[Supplied text]:
★ ★ ★ ★ ★

Donald Trump stood by his long-held assertion that five men wrongly jailed for more than a decade were guilty of the 1989 rape of a banker jogging in Central Park, despite their exoneration by DNA evidence, another suspect’s confession and a $40 million city settlement.
“They admitted they were guilty,” the Republican presidential candidate told CNN. “The police doing the original investigation say they were guilty. The fact that that case was settled with so much evidence against them is outrageous. And the woman, so badly injured, will never be the same.”
Trump’s insistence on the unsupported assertion came after a series of attempts to address race in American life. Last month, he said "a lack of spirit” and “unity” caused tension between black and white Americans. And after years of public doubt, he acknowledged that President Barack Obama, the nation’s first black president, was born in the U.S.
The 1989 crime, which left the 28-year-old victim comatose for 12 days, attracted international media attention and underscored the issue of violent crime in U.S. cities, and in New York in particular. The trial of the five black and Hispanic men -- ages 14 to 16 when they were arrested -- became a decades-long cause celebre heightening racial tension and worsening relations between police and members of New York’s minority communities.
Prosecutors sought in 2002 to throw out the convictions when DNA tests on semen from the victim’s socks linked Matias Reyes, a convicted murderer and serial rapist, to the attack. A state judge overturned their convictions and Reyes confessed. In 2014, the city settled the defendants’ civil-rights claims.
Trump publicly insisted the five youths were guilty, and made the affair the occasion for one of his first ventures into politics. On May 1, 1990, about three months before trial for three of the defendants was to begin, he took out a full-page ad in the New York Times demanding the return of the death penalty to quell disorder in a city where “bands of wild criminals roam our neighborhoods, dispensing their own vicious brand of twisted hatred on whomever they encounter.”

★ ★ ★ ★ ★

[Material shown]:
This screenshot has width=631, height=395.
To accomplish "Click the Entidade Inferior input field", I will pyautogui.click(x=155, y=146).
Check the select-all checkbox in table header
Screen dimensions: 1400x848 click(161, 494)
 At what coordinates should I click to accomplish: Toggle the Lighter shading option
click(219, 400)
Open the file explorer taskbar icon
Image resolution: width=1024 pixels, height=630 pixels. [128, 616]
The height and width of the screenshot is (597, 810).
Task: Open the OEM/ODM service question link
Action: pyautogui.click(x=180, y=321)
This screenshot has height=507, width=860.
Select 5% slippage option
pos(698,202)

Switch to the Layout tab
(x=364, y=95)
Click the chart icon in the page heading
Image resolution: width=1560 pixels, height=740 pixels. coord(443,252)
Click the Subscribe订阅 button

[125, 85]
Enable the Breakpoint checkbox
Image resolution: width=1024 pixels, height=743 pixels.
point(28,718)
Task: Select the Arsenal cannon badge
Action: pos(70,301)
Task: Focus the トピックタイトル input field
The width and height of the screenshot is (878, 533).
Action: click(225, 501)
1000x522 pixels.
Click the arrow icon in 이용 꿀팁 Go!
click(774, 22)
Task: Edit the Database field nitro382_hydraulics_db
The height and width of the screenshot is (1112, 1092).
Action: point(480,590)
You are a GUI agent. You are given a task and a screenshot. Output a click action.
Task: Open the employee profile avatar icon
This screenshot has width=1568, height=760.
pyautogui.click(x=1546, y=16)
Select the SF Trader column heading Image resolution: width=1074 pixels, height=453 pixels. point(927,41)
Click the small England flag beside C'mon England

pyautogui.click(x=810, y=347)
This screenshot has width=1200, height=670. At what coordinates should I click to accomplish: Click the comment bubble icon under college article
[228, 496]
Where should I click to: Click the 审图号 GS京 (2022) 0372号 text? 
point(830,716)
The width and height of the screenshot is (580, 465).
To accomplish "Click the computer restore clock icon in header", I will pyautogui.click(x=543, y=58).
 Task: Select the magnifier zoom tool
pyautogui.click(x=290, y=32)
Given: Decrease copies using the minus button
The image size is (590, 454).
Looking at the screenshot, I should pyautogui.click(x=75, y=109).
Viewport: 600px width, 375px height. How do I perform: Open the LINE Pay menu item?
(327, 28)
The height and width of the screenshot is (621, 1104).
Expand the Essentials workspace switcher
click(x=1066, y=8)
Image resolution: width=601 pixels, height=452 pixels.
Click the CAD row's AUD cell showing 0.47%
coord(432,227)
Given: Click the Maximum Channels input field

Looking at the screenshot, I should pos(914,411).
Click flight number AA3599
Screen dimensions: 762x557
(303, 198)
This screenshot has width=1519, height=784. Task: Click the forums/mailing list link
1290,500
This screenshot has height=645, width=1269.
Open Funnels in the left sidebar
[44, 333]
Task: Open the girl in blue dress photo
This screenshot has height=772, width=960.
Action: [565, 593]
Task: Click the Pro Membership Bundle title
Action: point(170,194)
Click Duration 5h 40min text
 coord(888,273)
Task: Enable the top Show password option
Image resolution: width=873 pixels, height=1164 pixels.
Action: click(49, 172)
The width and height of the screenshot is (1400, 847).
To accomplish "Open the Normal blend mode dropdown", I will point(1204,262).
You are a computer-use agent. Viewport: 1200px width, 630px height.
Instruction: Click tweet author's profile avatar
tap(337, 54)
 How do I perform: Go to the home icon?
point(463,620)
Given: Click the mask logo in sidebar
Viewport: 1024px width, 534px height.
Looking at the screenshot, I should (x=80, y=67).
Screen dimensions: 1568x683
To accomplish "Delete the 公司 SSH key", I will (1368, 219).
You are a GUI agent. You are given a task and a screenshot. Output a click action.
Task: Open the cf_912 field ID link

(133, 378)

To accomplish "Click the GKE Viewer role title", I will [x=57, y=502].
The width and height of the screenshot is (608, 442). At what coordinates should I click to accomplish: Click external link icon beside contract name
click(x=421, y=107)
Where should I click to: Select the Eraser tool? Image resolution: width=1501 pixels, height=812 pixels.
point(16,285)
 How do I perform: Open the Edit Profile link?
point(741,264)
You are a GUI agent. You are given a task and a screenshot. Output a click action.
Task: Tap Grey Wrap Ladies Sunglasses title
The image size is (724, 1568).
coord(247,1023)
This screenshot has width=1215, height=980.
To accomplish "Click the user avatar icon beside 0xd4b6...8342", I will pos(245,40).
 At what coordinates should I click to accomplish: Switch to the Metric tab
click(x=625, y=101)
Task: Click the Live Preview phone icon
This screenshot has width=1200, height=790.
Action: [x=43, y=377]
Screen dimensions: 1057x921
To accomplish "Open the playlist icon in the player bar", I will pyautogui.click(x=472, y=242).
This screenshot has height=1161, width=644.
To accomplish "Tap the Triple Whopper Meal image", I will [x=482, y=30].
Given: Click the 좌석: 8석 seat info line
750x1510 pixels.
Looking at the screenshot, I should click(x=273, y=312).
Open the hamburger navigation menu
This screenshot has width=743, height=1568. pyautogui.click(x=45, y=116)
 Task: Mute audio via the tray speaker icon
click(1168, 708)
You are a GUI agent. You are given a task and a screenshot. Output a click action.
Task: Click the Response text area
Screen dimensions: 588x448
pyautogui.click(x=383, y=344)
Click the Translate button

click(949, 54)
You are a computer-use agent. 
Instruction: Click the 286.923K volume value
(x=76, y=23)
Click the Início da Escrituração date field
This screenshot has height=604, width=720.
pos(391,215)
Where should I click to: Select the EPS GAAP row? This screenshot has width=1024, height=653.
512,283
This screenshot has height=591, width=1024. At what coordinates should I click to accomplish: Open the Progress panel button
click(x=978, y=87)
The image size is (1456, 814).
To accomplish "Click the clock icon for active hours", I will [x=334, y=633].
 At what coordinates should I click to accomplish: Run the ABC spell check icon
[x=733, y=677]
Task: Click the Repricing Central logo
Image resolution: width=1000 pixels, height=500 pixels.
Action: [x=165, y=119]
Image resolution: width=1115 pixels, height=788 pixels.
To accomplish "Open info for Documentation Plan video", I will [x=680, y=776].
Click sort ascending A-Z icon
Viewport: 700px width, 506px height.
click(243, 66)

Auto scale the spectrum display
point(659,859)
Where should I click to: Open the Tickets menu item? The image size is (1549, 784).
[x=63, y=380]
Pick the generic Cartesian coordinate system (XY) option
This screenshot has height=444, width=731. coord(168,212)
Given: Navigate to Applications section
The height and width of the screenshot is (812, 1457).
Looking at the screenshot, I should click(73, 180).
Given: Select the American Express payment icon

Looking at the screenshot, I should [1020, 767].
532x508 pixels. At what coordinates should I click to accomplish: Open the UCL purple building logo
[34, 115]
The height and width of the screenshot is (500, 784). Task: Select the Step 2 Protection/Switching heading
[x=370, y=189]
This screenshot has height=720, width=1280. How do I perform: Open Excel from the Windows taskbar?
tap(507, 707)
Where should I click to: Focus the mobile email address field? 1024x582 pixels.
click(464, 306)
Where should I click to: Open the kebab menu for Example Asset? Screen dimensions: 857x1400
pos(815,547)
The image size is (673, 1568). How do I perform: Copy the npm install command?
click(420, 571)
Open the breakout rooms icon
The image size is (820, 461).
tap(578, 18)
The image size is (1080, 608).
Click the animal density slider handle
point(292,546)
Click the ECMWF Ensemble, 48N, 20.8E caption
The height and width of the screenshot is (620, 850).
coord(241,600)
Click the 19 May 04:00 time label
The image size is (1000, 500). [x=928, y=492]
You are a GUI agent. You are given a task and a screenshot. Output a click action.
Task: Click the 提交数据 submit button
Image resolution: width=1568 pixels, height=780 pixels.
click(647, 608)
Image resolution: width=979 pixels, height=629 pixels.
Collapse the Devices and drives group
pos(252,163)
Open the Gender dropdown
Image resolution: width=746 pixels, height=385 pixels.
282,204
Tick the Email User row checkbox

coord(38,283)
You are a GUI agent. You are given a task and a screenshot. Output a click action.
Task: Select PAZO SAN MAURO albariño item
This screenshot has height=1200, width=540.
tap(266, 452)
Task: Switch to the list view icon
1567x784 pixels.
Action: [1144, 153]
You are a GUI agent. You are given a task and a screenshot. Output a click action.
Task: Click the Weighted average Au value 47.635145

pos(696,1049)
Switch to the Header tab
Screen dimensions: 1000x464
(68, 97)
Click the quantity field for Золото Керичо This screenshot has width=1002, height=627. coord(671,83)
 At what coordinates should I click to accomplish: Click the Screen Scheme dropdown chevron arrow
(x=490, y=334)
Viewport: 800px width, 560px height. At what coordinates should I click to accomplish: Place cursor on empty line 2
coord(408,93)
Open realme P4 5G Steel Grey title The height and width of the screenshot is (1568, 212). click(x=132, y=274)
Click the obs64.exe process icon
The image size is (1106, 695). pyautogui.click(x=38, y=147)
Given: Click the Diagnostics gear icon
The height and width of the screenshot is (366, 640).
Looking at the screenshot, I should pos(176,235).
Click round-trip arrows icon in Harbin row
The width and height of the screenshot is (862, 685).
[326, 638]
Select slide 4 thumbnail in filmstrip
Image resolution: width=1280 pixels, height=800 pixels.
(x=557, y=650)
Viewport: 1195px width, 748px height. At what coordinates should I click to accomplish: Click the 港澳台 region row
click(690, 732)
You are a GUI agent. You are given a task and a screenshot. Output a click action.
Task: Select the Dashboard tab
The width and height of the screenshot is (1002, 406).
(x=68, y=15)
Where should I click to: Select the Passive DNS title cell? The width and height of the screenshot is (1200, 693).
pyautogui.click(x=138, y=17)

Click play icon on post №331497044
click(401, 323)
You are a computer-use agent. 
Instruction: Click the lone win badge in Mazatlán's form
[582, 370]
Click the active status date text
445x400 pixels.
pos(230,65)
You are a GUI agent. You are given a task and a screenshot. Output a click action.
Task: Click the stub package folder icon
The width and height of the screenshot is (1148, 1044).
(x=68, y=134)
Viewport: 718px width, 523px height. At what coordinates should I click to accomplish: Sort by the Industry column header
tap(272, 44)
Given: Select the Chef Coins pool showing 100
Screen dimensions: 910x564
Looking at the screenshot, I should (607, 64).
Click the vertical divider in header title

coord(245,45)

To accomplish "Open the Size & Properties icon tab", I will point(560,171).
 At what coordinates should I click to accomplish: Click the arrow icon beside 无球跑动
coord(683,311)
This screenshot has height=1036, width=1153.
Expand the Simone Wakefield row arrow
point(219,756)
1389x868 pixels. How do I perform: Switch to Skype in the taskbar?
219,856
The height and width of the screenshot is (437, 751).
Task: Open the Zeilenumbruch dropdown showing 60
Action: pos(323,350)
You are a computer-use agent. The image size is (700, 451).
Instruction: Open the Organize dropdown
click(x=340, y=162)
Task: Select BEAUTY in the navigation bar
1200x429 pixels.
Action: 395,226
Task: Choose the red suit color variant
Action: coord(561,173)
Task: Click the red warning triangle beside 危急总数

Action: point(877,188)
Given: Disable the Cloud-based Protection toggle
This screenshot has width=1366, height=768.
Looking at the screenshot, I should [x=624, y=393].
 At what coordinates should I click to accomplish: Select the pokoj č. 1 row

★ ★ ★ ★ ★

[Required work]:
#1 Copy the passage of the Central Park case article starting at "Trump’s insistence on" and ending at "York’s minority communities.", swapping "comatose" for "unconscious".
#2 According to the Central Park case article, whom did the 2002 DNA tests on semen from the victim's socks link to the attack?

[Solutions to the tasks]:
#1
Trump’s insistence on the unsupported assertion came after a series of attempts to address race in American life. Last month, he said "a lack of spirit” and “unity” caused tension between black and white Americans. And after years of public doubt, he acknowledged that President Barack Obama, the nation’s first black president, was born in the U.S.
The 1989 crime, which left the 28-year-old victim unconscious for 12 days, attracted international media attention and underscored the issue of violent crime in U.S. cities, and in New York in particular. The trial of the five black and Hispanic men -- ages 14 to 16 when they were arrested -- became a decades-long cause celebre heightening racial tension and worsening relations between police and members of New York’s minority communities.

#2 Matias Reyes, a convicted murderer and serial rapist.